Ilja Niederkirchner – Greek Dog Days

If it were not for the title, one might think that Greek Dog Days reveals either the aftermath of a war or the film-stills of a dystopian movie. The photographs seem to be shot mostly at dusk, on 35mm, high-sensitivity, black and white film. With a blue cardboard cover, the A5 publication is printed on porous paper, which offers a super-mat finish with very low contrast, while it allows for a dramatic reproduction of the film’s grain. The book also features a small leaflet glued to the back of its front cover, where the artist shares an introduction to his project. Most images depict abandoned houses with broken windows, unfinished building constructions, shut-down businesses, empty billboards or out-of-order petrol stations. In this post-apocalyptic world, humans are absent and only stray dogs wander the streets, looking at times back at the camera, surprised to find another species in such a wasteland. 

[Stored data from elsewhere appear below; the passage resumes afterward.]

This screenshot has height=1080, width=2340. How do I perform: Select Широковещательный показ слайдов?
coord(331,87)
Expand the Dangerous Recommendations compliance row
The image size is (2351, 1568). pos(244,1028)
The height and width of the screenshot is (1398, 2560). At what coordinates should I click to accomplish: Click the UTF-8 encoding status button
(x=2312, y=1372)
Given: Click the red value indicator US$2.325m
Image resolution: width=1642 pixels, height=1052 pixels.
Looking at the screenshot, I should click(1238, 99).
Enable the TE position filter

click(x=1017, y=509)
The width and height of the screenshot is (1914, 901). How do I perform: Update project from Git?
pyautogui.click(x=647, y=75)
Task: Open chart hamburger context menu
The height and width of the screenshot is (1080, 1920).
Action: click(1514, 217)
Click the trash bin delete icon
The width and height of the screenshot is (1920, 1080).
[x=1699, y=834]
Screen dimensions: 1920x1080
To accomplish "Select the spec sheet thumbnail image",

Tragically, these dystopian-like scenes are by no means fictional. Through its dozens of pages, Ilja Niederkirchner presents the urban relics of post-crisis Greece, with the yet unhealed wounds of its bleeding economy. According to a sign on one of the photographed roads, the project appears to be shot in Thessaloniki, the second largest city in the country. As it occurred with other South-European nations, the Greek economy and its large public debt never managed to recover after the housing bubble exploded in 2007. With high levels of unemployment, hundreds of daily evictions, business owners shutting their premises and public funds that can no longer maintain the basic needs of poorest citizens, the ongoing situation fourteen years after the crash certainly mimics a post-war scenario. Greek Dog Days, however, goes beyond a mere documentation of the catastrophe. The publication points at its causes, aiming for action, clamouring for a revolution. 

While the project appears to be shot without much preoccupation for technical detail – with images that are often underexposed or messily framed – its editing process has been carefully considered. As one flicks through its pages, a couple of mysterious anomalies cause unease. Half way through the book, three pages repeat, as if they had been printed twice by error. This would inevitably be the reader’s first thought, as the apparent mistake does not easily respond to any sequencing logic that could justify such duplication. Mysteries, however, are never so simple. The repetition might well serve as a loop for the narrative, a déjà vu:the catastrophe has already happened, and will indeed happen again.

Greek Dog Days goes beyond a mere documentation of the catastrophe. The publication points at its causes, aiming for action, clamouring for a revolution.

The second anomaly takes longer to devise, as it is increasingly built throughout the narrative. As we look through the book, and on four different occasions, we see a portrait of the victims of a traffic accident placed by the side of the roadway. Towards the end, the portraits are also present at a scrapping site. This would not be surprising if it were not for the fact that, in all five cases, the victims are always the same individuals: an old lady and a young male. Again, on a first thought, the scene presents itself as erratic; the same people could not have died at five different locations. Indeed. This is certainly not possible. We may then conclude that the photographer artificially placed those portraits in various sites. If that were the case, the metaphor is both powerful and highly dramatic. The car accident may represent the economy’s crash, which like the former, should always be treated as a crime scene. But in this diluted crime, there are also living victims, with names and faces, and dreams that were all prematurely terminated. Like the pictures displayed on the road demanding an act of memory, Niederkirchner’s portraits in his staged crime scenes appear to demand active justice. 

But let us look at the stray dogs. Right in the eye. Once beloved pets now dumped by a broken system. A system that failed so deeply that it cannot even take care of its own victims, fighting for survival in squares and streets. And there they roam. Outsiders. Anarchists. Friends.